FOR MEDICAL OR PERSONAL reasons, some people are unable to rule out conventional, calorie-restricted dieting, but even they have something to gain from the new thinking about weight control. In the diet field itself, less Draconian approaches seem to be gaining some ground -- perhaps in response to the drastically restrictive nature of the liquid diets that have been so popular in recent years and so often unsuccessful at keeping weight off.

One element of the new thinking, says Baltimore dietitian Katherine Boyd, co-author with Ron and Nancy Goor of "The Choose to Lose Diet," is to allow more freedom, more food and less guilt. She gives her patients a "fat budget" that they are not supposed to exceed, but beyond that they are allowed a great deal of latitude.
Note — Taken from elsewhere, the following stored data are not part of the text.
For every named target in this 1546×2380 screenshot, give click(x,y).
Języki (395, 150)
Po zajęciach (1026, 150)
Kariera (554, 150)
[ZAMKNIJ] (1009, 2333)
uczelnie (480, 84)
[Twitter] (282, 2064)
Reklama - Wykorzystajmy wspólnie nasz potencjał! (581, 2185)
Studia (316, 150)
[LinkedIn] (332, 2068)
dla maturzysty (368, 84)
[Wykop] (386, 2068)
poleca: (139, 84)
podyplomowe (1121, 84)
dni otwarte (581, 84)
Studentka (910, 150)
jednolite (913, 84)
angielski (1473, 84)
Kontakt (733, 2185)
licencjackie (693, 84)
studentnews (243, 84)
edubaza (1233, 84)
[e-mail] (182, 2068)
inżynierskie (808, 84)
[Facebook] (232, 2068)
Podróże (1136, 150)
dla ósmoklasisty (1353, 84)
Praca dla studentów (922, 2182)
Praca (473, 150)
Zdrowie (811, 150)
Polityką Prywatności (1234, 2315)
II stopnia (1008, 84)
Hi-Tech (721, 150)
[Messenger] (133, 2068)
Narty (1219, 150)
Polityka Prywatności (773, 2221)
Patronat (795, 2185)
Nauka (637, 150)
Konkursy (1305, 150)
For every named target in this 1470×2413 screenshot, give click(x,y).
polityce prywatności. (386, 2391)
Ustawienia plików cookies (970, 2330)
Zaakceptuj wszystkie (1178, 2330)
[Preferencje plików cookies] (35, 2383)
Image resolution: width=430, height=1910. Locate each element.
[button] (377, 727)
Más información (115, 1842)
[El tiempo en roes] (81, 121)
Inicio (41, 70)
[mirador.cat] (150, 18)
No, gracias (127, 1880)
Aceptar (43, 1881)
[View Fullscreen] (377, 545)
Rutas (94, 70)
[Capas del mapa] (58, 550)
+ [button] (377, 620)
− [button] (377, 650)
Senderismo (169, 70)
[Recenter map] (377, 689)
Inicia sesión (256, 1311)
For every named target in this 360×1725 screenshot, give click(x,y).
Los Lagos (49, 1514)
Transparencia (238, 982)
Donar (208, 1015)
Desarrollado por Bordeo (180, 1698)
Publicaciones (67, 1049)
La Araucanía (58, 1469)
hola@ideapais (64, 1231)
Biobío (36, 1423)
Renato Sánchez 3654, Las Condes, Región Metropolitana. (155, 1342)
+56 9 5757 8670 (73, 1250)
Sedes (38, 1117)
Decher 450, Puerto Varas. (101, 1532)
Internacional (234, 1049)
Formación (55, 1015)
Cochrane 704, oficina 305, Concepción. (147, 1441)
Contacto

"They get enough to eat, they can still work in their favorite foods, there are no forbidden foods," she says. "I let my patients eat whatever they want. . . . I try to remove the moral issues from it."

"The American Dietetic Association has put a lot of effort behind teaching people that there are no good foods and there are no bad foods," says Baltimore dietitian Colleen Pierre, rTC spokeswoman for the association. "Some are much higher in calories, in fat, and lower in nutrients so they should be used carefully, but they don't need to be eliminated.

"For many people, when you try to go on a diet that eliminates those foods, that sets you up for failure. Nobody can live without birthday cake."

Another change -- and another contrast with traditional methods of dieting -- is an emphasis on losing weight slowly. The new Dietary Guidelines for Americans, notes C. Wayne Callaway, a Washington endocrinologist who was on the guidelines' advisory committee, recommend losing only half a pound to a pound a week instead of the old one or two pounds a week.

The reason the change was made, he says, is that the experts realized that to lose weight at the old rate would mean putting most women, whose caloric allowances tend to be lower than men's because of their smaller size, on truly starvation rations.

One result of a slower weight loss might be that the diet is easier to stick with, since it's less drastic and less likely to precipitate the starvation responses of cravings and binge eating. Another is that a diet with more food in it is less likely to lower metabolic rate and set the dieter up for a quick regain.

And finally, on a long, slow diet the dieter has a better chance of achieving that old truism of long-term weight control: learning new habits, rather than just losing weight and then returning eagerly to the same old eating patterns that made him or her overweight in the first place.

Certainly people who lose weight over a 40-week span do better at keeping it off than do dieters who lost in a matter of a few short weeks, says Ms. Pierre.

The slower diet "is really a training period," she explains. "People say, 'I want it to be over with,' [but] the fact is it's never going to be over with."

And then she says something that's as true for an anti-dieter as it is for someone on a standard diet.

"Think of yourself as being in training," she concludes, "for the rest of your life."